課題文

******************************

新国立競技場を見るたびに、よくこれほど森林を破壊をしたなあと悲しくなってしまう。
物事には長所と短所がある。さらに、残飯が人にとっては汚いものでも豚にとっては豪勢な食事であるように、そもそも長所も短所も、時や場所、利用方法、視点などによって異なってくる。しかし、そこまで厳密に考えると長くなるので、今回は長所と短所の両面があるということのみ考慮する。
設計者は、周囲の自然に調和した競技場、温かみのある競技場をコンセプトにしたという。確かにそのような建物になっていると思う。長所といえば長所かもしれない。しかし、それは多くの木を伐採するという自然破壊の上に成り立っているものだ。個別的・局所的ではなく、全体的・総合的にみれば、「周囲の自然との調和」と「自然保護」のどちらを大切にするかという判断になろう。どうも本末転倒のような気がするし、競技場を作る上で構造的な長所も木材には無い。二酸化炭素が増え、地球温暖化も待った無しの深刻な状況だ。比較すると、自然保護の方に傾くのではないだろうか。
自然保護という世界の流れに逆行したこの巨大建造物は、これから数十年間は自然破壊の象徴として威光を放ち続けることだろう。デザイン決定まで時間が無かったとはいえ、権力だけある素人が好みや感覚で決めるのではなく、もっと多くの多種多様な専門家(政治家や役人、コメンテーターなどではなく、研究者)が集まって様々な観点から検討してほしかった。

******************************

以下のデータ
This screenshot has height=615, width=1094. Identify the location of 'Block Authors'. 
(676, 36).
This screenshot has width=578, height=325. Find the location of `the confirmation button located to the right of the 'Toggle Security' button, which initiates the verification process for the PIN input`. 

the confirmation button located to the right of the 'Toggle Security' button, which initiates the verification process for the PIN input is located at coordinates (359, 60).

******************************

作業指示 1
次の(a)～(c)の記述が課題文の内容と一致するかどうかを「はい」または「いいえ」で答え、判断の根拠となる課題文の語句を正確に引用してください。(a) 設計者は、周囲の自然に調和した競技場をコンセプトにした。(b) 木材には、競技場を作る上での構造的な長所がある。(c) 筆者は、デザインの検討に政治家や役人が加わることを望んでいた。
作業指示 2
課題文の一部を書き写してください。「新国立競技場を見るたびに、よくこれほど森林を破壊をしたなあと悲しくなってしまう。」という語句を含む箇所から始め、「あるということのみ考慮する。」の直後で終えてください。
課題文の内容のみを根拠として解答してください。

解答 1
(a) はい。「設計者は、周囲の自然に調和した競技場、温かみのある競技場をコンセプトにしたという。」
(b) いいえ。「競技場を作る上で構造的な長所も木材には無い。」
(c) いいえ。「政治家や役人、コメンテーターなどではなく、研究者」

解答 2
新国立競技場を見るたびに、よくこれほど森林を破壊をしたなあと悲しくなってしまう。
物事には長所と短所がある。さらに、残飯が人にとっては汚いものでも豚にとっては豪勢な食事であるように、そもそも長所も短所も、時や場所、利用方法、視点などによって異なってくる。しかし、そこまで厳密に考えると長くなるので、今回は長所と短所の両面があるということのみ考慮する。